Il Movimento diritti dei pedoni critica l'ipotesi di vietare l'attraversamento agli incroci senza strisce e di multare chi usa lo smartphone

Foto di Emanuela Colatosti

Emanuela Colatosti

Giornalista

Laureata in filosofia e giornalista pubblicista dal 2024, esperta di concorsi pubblici e del mondo del lavoro. Si occupa anche di tematiche ambientali e sociali

3 min di lettura

Chiedi a QuiFinanza

Muoversi a piedi in città potrebbe richiedere un supplemento di attenzione non solo per chi compone il traffico automobilistico, ma anche per chi attraversa la città a piedi. Tra i dossier al centro delle consultazioni ministeriali per la riforma del Codice della Strada, è emerso un dibattito acceso attorno al tema della sicurezza dei pedoni e alle regole non scritte rispetto all’attraversamento degli incroci urbani privi di segnaletica orizzontale.

L’allarme è stato lanciato dal Movimento diritti dei pedoni, che ha sollevato forti perplessità su una serie di restrizioni presenti nella bozza del provvedimento e destinate a limitare la libertà di movimento di chi cammina, anziché incidere sulle cause primarie di incidentalità.

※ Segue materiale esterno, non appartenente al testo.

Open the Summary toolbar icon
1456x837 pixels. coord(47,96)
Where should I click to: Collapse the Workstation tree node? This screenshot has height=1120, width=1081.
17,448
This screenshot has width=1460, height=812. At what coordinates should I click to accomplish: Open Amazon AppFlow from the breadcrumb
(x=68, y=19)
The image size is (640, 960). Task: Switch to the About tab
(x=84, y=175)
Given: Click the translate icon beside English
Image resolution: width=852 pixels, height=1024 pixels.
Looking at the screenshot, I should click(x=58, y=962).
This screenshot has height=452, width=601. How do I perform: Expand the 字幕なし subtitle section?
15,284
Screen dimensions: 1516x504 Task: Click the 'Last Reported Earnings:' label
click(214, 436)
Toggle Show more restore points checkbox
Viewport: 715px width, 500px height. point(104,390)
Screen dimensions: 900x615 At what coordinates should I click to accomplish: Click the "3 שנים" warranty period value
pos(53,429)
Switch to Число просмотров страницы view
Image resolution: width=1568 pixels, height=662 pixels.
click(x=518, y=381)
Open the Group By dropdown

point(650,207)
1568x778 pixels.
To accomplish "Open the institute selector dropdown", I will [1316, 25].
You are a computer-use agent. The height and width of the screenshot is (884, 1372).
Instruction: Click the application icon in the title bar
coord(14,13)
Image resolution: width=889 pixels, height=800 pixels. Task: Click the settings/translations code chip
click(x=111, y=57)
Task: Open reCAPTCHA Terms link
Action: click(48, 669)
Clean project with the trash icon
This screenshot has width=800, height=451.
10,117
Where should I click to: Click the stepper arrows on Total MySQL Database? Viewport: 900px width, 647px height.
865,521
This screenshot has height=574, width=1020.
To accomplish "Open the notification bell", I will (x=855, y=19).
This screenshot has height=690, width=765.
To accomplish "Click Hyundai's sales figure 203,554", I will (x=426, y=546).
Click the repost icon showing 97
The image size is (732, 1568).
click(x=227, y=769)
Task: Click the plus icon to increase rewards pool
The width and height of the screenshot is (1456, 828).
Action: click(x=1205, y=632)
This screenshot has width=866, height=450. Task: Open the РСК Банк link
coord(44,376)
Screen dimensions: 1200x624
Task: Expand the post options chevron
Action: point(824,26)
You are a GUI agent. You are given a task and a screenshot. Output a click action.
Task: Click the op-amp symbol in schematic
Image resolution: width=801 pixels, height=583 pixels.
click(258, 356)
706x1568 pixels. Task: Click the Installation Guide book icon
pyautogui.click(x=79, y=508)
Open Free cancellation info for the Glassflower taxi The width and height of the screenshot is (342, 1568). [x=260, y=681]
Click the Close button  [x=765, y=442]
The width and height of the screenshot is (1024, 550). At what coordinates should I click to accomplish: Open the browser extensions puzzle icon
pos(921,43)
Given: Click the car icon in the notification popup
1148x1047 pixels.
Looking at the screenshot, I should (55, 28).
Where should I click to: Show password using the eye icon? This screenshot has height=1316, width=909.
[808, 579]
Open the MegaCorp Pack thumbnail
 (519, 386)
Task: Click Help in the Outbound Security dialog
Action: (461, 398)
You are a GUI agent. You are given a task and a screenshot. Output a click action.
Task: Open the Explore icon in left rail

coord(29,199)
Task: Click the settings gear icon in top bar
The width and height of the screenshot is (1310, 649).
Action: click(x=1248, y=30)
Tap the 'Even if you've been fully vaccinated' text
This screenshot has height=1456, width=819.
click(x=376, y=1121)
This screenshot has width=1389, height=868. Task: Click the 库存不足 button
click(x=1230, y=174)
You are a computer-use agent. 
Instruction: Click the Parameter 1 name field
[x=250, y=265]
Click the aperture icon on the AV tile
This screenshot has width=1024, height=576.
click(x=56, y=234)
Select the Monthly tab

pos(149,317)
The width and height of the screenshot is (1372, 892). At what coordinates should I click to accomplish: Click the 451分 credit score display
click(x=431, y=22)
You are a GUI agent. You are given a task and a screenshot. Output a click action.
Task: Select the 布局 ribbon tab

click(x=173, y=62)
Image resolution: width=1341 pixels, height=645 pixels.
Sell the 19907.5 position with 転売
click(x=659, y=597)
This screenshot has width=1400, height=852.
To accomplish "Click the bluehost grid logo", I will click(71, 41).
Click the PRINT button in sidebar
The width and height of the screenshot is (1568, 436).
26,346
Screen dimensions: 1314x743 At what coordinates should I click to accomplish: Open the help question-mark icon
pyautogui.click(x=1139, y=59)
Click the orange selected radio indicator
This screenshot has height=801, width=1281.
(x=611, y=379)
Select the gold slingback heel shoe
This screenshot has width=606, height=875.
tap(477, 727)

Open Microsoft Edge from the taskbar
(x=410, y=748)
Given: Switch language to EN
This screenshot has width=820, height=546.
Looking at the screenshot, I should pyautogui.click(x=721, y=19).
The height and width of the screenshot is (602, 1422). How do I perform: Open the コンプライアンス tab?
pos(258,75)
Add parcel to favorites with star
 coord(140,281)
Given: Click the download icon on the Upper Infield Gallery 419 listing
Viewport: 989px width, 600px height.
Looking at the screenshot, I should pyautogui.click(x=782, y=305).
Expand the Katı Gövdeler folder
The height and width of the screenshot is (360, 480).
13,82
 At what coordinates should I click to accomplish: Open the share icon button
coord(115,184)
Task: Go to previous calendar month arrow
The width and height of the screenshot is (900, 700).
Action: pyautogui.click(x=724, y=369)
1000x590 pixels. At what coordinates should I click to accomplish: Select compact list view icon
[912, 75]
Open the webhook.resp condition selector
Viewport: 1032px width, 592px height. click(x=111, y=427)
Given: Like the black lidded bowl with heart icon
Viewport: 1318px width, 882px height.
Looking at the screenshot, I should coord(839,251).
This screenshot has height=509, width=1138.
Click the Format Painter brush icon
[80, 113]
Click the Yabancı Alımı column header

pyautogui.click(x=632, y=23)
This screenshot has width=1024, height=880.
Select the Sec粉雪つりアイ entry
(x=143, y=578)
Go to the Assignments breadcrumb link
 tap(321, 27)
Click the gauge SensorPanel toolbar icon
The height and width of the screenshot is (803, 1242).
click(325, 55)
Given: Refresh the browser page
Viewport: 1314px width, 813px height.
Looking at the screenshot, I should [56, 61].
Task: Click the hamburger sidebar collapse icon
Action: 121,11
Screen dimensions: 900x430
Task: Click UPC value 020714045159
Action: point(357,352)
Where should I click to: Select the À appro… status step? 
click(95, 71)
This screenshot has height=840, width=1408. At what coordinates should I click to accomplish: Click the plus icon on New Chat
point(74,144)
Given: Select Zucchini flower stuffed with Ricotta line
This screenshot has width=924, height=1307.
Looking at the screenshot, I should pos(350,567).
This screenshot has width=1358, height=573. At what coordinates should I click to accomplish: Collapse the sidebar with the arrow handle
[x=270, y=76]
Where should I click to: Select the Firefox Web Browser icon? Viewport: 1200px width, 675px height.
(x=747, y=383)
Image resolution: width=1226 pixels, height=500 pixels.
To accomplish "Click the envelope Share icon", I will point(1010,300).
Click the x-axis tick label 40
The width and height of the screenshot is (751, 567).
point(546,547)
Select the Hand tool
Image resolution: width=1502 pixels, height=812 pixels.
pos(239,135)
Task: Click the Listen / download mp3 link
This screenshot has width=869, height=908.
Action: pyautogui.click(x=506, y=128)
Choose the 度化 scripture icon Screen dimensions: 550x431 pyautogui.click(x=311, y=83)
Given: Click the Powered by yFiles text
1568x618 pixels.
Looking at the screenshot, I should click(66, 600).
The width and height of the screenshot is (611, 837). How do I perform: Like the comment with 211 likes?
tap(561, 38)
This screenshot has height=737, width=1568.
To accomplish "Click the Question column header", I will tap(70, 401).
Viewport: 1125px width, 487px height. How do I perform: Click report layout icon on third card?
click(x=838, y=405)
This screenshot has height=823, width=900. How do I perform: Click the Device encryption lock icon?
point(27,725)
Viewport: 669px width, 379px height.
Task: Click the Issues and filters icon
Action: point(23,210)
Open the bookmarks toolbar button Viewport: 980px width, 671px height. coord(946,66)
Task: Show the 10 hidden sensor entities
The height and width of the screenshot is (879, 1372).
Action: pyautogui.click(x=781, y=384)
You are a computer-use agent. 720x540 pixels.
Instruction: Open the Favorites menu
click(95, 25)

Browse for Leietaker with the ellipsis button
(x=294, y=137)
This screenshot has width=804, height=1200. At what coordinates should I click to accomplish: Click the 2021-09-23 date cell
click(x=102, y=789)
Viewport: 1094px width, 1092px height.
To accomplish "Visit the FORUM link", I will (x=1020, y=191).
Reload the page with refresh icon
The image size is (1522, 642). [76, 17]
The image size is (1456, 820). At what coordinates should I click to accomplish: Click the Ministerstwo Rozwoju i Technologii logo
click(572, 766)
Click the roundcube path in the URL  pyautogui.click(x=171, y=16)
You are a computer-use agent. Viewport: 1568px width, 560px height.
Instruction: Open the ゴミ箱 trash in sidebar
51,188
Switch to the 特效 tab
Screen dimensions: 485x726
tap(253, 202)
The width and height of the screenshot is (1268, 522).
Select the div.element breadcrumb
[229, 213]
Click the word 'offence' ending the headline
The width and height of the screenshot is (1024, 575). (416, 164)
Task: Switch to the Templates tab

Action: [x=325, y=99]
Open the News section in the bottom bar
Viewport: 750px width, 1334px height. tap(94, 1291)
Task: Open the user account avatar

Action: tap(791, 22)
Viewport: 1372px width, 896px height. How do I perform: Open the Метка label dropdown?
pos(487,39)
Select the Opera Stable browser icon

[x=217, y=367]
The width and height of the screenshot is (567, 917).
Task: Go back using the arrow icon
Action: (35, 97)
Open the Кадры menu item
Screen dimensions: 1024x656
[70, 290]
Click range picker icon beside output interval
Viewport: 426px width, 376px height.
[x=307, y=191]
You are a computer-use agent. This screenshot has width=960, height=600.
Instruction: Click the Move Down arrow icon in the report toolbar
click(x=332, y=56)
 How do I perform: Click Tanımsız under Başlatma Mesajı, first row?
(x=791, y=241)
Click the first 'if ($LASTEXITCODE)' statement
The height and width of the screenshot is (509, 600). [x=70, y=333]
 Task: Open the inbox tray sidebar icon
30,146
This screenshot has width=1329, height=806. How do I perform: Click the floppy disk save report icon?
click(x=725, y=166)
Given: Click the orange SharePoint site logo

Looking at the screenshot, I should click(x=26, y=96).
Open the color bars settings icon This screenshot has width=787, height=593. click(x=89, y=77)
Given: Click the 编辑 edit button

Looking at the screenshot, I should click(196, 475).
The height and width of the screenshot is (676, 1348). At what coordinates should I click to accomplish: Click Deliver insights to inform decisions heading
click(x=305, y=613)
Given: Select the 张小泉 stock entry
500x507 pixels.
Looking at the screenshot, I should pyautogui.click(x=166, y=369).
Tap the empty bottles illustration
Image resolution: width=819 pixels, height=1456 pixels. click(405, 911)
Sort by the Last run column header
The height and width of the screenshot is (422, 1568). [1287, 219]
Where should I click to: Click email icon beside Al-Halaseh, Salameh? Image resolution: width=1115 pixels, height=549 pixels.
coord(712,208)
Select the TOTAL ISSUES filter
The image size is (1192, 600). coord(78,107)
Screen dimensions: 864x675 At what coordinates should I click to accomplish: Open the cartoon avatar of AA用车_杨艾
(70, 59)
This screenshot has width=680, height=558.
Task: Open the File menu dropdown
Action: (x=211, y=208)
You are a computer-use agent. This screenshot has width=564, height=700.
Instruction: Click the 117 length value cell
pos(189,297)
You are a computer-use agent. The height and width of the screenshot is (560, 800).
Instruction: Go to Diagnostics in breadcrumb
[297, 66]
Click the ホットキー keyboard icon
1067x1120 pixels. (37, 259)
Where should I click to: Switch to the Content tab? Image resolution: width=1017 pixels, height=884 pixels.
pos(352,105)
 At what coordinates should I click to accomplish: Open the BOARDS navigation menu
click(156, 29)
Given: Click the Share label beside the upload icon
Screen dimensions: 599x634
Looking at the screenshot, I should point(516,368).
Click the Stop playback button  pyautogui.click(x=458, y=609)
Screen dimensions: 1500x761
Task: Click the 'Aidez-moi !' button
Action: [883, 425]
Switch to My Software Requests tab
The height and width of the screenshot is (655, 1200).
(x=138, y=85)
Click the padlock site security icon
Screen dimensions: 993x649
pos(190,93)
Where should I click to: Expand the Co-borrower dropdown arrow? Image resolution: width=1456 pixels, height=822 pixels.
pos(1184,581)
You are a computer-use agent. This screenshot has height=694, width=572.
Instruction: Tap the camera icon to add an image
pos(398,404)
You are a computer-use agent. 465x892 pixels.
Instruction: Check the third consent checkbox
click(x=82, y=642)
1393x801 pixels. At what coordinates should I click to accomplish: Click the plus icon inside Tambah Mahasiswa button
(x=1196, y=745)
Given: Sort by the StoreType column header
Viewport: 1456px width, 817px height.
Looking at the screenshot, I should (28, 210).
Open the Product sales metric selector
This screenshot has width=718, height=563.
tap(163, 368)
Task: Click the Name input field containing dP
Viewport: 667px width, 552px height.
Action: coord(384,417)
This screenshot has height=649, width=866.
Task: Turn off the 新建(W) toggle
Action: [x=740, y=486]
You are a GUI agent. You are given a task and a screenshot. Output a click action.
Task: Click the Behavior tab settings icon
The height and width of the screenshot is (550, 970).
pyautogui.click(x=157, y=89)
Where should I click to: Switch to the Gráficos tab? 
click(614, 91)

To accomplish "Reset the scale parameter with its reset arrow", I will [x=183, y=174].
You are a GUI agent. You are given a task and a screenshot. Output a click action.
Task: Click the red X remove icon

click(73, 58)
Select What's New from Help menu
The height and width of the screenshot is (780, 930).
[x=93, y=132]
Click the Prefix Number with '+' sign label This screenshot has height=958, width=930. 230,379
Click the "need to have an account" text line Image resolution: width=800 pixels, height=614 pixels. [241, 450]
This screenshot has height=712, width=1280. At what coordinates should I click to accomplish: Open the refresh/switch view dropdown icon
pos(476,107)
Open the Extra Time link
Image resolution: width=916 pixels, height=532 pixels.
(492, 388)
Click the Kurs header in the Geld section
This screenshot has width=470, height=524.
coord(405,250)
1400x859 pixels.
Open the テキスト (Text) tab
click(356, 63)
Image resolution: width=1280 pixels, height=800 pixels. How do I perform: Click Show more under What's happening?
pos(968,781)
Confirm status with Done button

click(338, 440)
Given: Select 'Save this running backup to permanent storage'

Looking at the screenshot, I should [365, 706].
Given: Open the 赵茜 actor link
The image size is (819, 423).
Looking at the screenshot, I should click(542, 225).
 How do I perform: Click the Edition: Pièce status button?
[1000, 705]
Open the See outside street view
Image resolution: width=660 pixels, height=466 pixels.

Cosa prevede oggi il Codice della Strada

Per comprendere la portata delle modifiche in discussione, occorre fare riferimento al quadro normativo attualmente in vigore. La disciplina sul comportamento dei pedoni è regolata dall’articolo 190 del Codice della Strada, che fissa regole precise per l’attraversamento delle carreggiate:

  • i pedoni hanno l’obbligo di utilizzare gli attraversamenti pedonali, i sottopassaggi o i soprapassaggi qualora questi siano presenti e distino meno di 100 metri dal punto di attraversamento;
  • se entro il raggio di 100 metri non sono presenti strisce pedonali, il pedone ha la facoltà di attraversare la carreggiata, ma unicamente in senso perpendicolare e prestando l’attenzione necessaria a evitare pericoli;
  • in assenza di strisce, la priorità spetta ai veicoli in transito, per cui il pedone deve dare la precedenza agli automobilisti;
  • chi viola le prescrizioni dell’articolo 190 rischia una sanzione amministrativa con multa da 26 a 102 euro.

Cosa cambierebbe con la bozza del nuovo Codice della Strada

Le indiscrezioni e le analisi della bozza diffusa dal Ministero delle Infrastrutture e dei Trasporti mostrano un inasprimento delle prescrizioni a carico di chi circola a piedi.

Tra i punti più contestati figurerebbero:

  • l’introduzione di un divieto più stringente per gli attraversamenti in prossimità delle intersezioni sprovviste di strisce pedonali, vietando di fatto al pedone di impegnare la strada all’incrocio in mancanza di segnaletica dedicata;
  • l’obbligo formale per il pedone di accertarsi, prima di attraversare, che i veicoli sopraggiungenti abbiano registrato la sua presenza e stiano effettivamente rallentando o fermandosi;
  • l’applicazione di sanzioni fino a 75 euro per i pedoni che impegnano la carreggiata facendo uso dello smartphone o di dispositivi che riducano l’attenzione visiva e uditiva.

Le perplessità delle Associazioni

Un divieto assoluto di attraversamento agli incroci sprovvisti di segnaletica ha suscitato la reazione del Movimento diritti dei pedoni. Una norma così stringente rischierebbe di rendere illecito un gesto quotidiano e fondamentale, laddove moltissimi incroci sono del tutto sprovvisti di strisce.

Per l’associazione, la misura finirebbe per scaricare l’onere della sicurezza stradale interamente sull’utente più vulnerabile, anziché intervenire sulle cause strutturali dell’incidentalità urbana, quali la velocità dei mezzi, la visibilità e la progettazione delle infrastrutture.

Lo stato dell’arte: confronto e passaggi normativi

È opportuno precisare che le disposizioni citate fanno parte di una bozza e non costituiscono ancora testo di legge in vigore. La consultazione con le associazioni e i portatori di interesse si è chiusa di recente e il Ministero delle Infrastrutture e dei Trasporti dovrà valutare le osservazioni pervenute prima della stesura del testo definitivo.